由来は定かではないようだが、戦国時代に建立され、
伊達氏の祈願寺(真言宗)であったそう。
仙台城は1601年に築城されておりその鬼門封じとして城の北東に位置していた。

時は経ち、明治維新。廃仏毀釈の風潮のなか、定禅寺は炎上・焼失(1870年)。
当時の仙台藩は戊辰戦争で敗戦したため知行域(所領支配権)が減らされ困窮しており、1871年の廃藩置県でなんと消滅。
後ろ盾も失った定禅寺は復興できず、1873年に廃寺となった。

その後のはなし。(〜空襲)

仙台城は政治と軍事の中心地だったわけだけれど、明治維新以降は軍事のみが残され、政治は明治政府により行われることになった。
仙台藩藩校(いわゆる学問所。1736年〜)「養賢堂」用地が広く残る勾当台地区に、政治・行政施設が集積する。
(こことクロスする東二番丁通り(学問・文教)の話はまた今度調べてみたい。)
これにより、江戸時代までは文化と教育の中心地であった勾当台は行政と文教の中心地になり、その一角にあった定禅寺の跡地には、大日本帝国軍陸軍の病院が開院したそう。

ここからは、先述の通り。

その後のはなし。(戦後)

定禅寺は無くなったけれど、その地名が残っているということは何かしら街にとって大切な場所だったということ。
定禅寺桜(空襲で焼失)という、大正初期で樹齢150年だった桜もあったんですって。

そして、仙台復興事業ではもともと青葉城の鬼門にあたる定禅寺へ向かう参道として、古くから整備されてきた直線道路「定禅寺通」が再整備。仙台経験を活かして、防災面の充実を図るため、広幅員の骨格道路を貫通させる整備と緑環境の創出に努めた計画となった。
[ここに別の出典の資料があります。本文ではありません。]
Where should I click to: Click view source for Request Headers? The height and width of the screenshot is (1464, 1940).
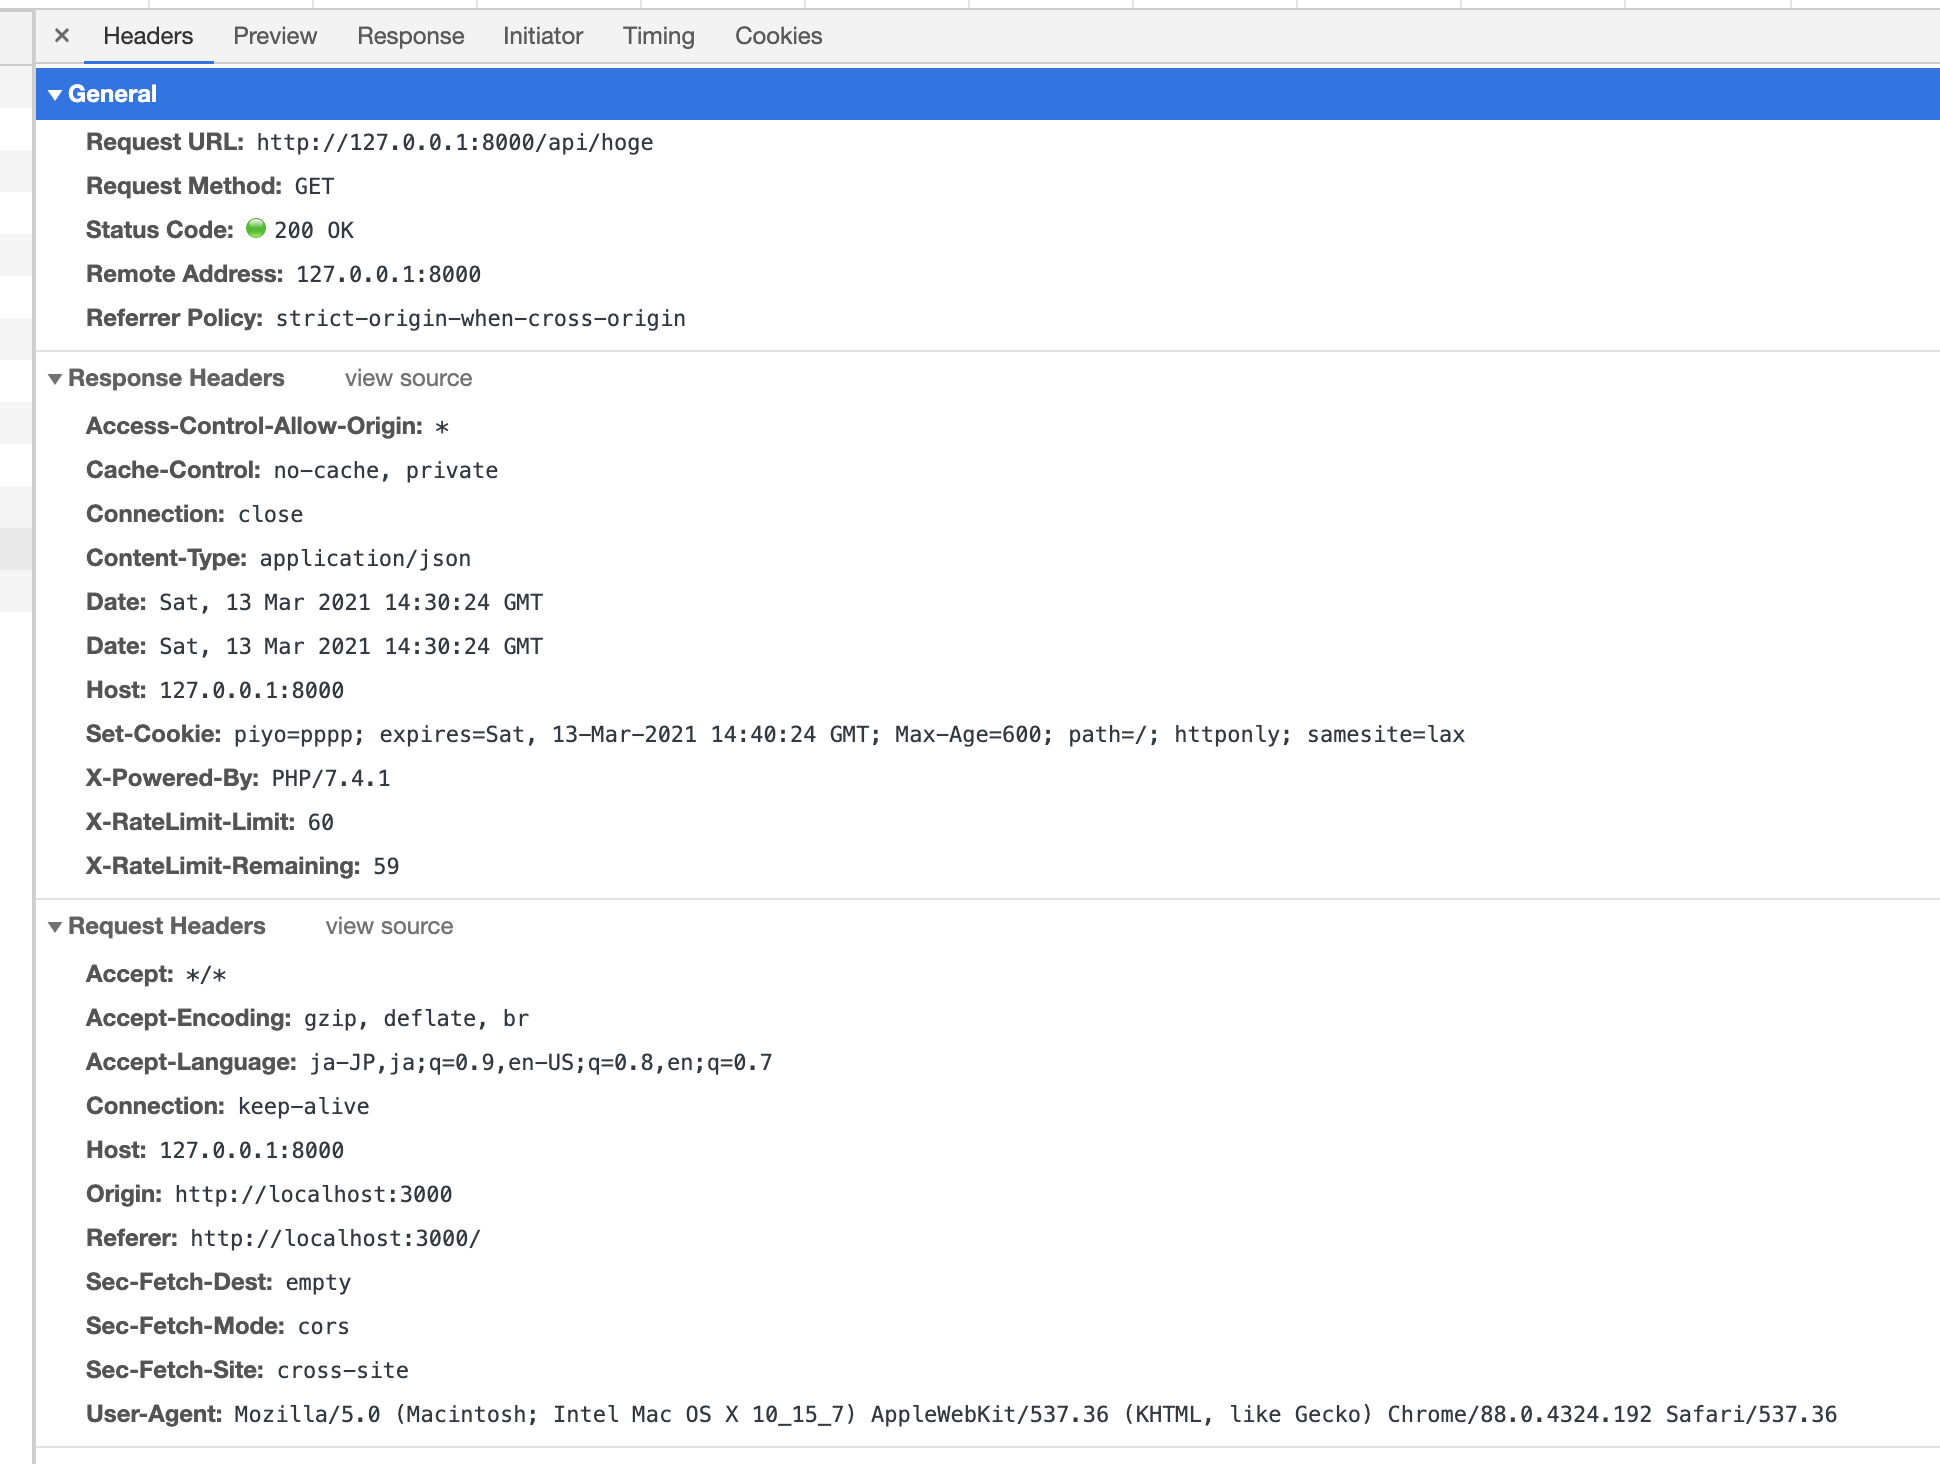pyautogui.click(x=389, y=926)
都市の主軸として、「杜の都」を象徴する緑量のあるケヤキが中央分離帯と歩道に植栽された。

https://www.nilim.go.jp/lab/ddg/seika/ks/ks043311.pdf

また、これから定禅寺通りの再整備計画(5ヵ年計画)も盛り上がっている。

その話はまた今度。

参考資料

仙臺城下繪圖(1664)
どこに定禅寺があるのかよくわからんが、町割はわかる。

御城下町割繒圖(1833)
幕末期の下町の名前や寺社などがよくわかる。まだ定禅寺はある。

レファレンス共同DBってすごい。